Il faut attendre 3 jours de succès pour enlever les couches.

Par la suite une « erreur » de temps en temps ne nous préoccupe pas.

Il n’y a pas de paresse chez l’enfant de 2 ans et demi qui n’est pas encore capable de…

De même il n’y a aucune paresse chez des parents qui laissent grandir leur enfant sans le soumettre à une pression inutile. Car la pression « éducative » sur la propreté est toujours néfaste et stressante car ce thème particulier concerne l’intérieur du corps.

Lui ficher la paix, c’est respecter son développement, lui laisser le temps de mûrir, et respecter son corps.

A l’école la maîtresse dit que s’il n’est pas propre elle ne le prend pas !

Et puis « ma mère » m’a dit que moi j’étais propre dés 2 ans, alors qu’est-ce que je rate ? Que dois-je faire ?

Justement vous n’êtes pas maître du jour d’acquisition de la propreté de votre enfant : c’est justement pourquoi l’on vous tance avec perversité en vous reprochant de ne pas l’être !

Ce défaut de maîtrise est insupportable pour celui qui croit que tout s’enseigne : On peut apprendre à lire, à écrire, à mettre ses 2 mains sur la table, mais on devient propre !

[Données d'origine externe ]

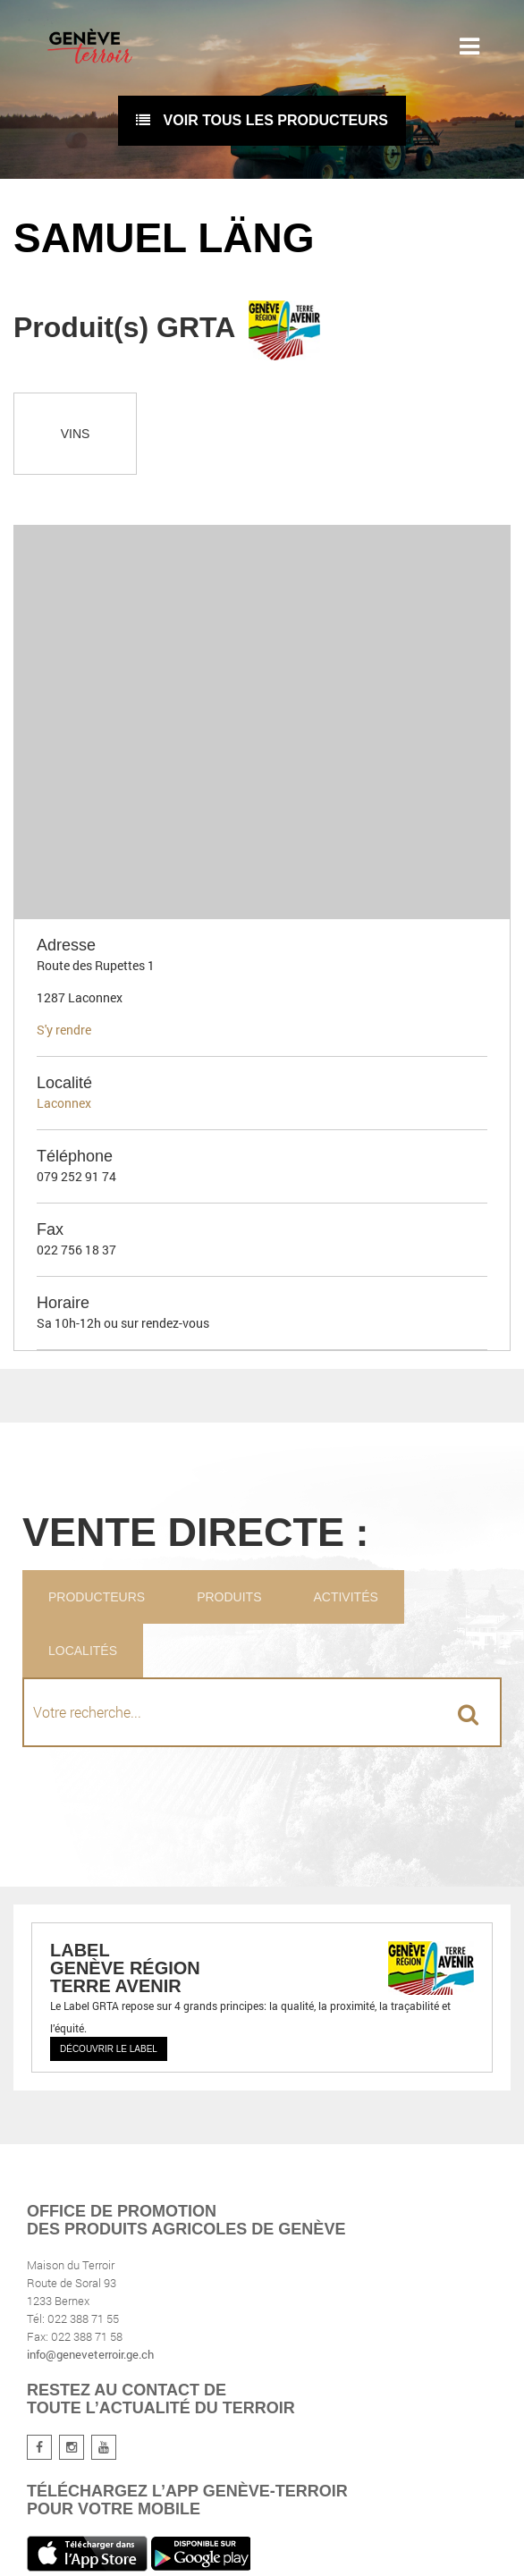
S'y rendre (64, 1029)
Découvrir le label (108, 2049)
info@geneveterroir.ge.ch (90, 2354)
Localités (82, 1650)
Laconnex (64, 1102)
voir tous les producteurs (262, 120)
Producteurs (96, 1597)
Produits (229, 1597)
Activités (345, 1597)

Il est anormal que l’école prétende refuser les enfants de 3 ans qui tardent à devenir propre. Quand on est professeur, on prend l’enfant entier tel qu’il est, on s’adapte à lui, dans le respect de la différence, pour qu’il entre dans une relation positive, condition de base à tout enseignement.

Alors si votre petit de 3 ans a des ratées…un pull-up discret dans le pantalon et le tour est joué. Tout le monde à cet âge peut avoir un incident. Surtout, ne le punissez pas en le privant de ses copains. Envoyez-le en classe maternelle comme prévu !

La propreté est bien un sujet délicat et intime, personnel, où l’on évitera soigneusement de vouloir tout maitriser.